Background: Immunotherapy has received an increasing amount of attention in the field of multiple myeloma treatment because it has low-level toxicity however, there are very few studies on immunotherapy drug resistance. This study aimed to initially explore the relevant factors and possible mechanisms of immunotherapy drugs Elotuzumab (Elo) and Lenalidomides’ resistance both in vivo and in vitro.
Methods: Cell models which are resistant to Elotuzumab and Lenalidomide were constructed; Different expression genes in UW, UR, UE, and URE cell lines were detected by using gene expression microarray; RT-qPCR validated CCL20 mRNA expression of four cell lines and patient samples; Bioinformatics Analysis of CCL20 expressions in NDMM and RRMM; ELISA detected the presence of CCL20 in the plasma of MM patients; Recovered CCL20 levels could increase the sensitivity of drug-resistant cell lines to immunomodulatory drugs; Constructed lenalidomide-resistant (UR) mouse subcutaneous xenograft model to explore whether or not CCL20 and lenalidomide treatment influenced the tumor volume’s growth.

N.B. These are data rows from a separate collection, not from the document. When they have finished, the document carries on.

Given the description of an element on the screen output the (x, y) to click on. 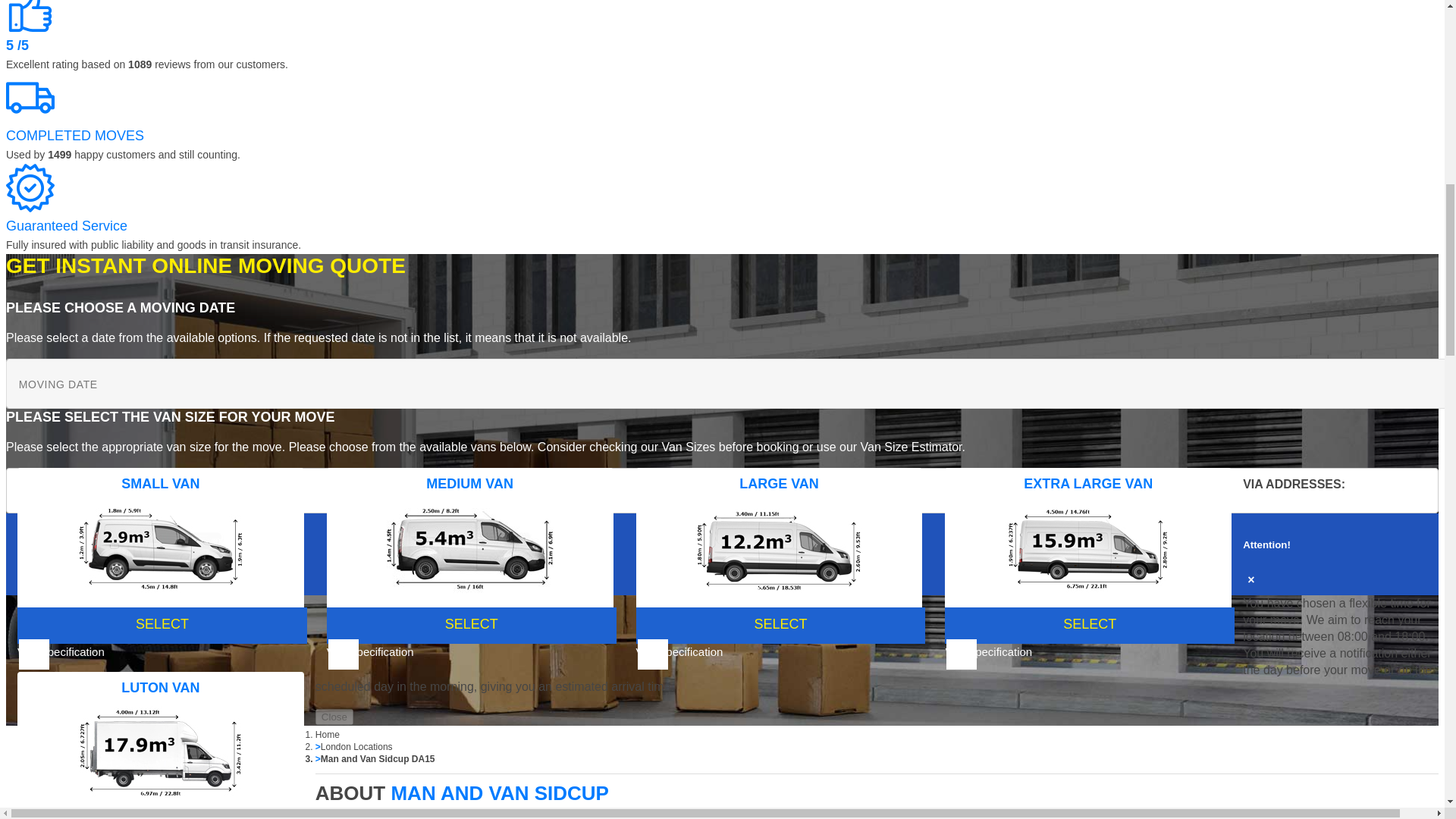
Close (334, 716)
Customer Rating for MAN VAN BIZ services (30, 15)
London Locations (356, 747)
Man and Van Sidcup DA15 (377, 758)
Home (327, 734)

Results: Cell models of drug resistance were successfully constructed and we found that the mRNA expression of CCL20 was down-regulated in resistant UR, UE, and URE cell lines; RT-qPCR confirmed these, and also identified the downregulation of CCL20 in RRMM patients compared with NDMM; bioinformatics analysis found that the mRNA expression of CCL20 was also down-regulated in RRMM patients; Furthermore, RRMM patients were found to have lower levels of CCL20 protein in their plasma when compared to NDMM. CCL20 could increase the sensitivity of UR,UE, and URE cell lines to immunomodulatory drugs in vitro and in vivo.
Conclusions: The expression of CCL20 was decreased in lenalidomide and elotuzumab resistant U266 cells and RRMM patients.CCL20 could possibly increase the sensitivity of lenalidomide in vitro and in vivo.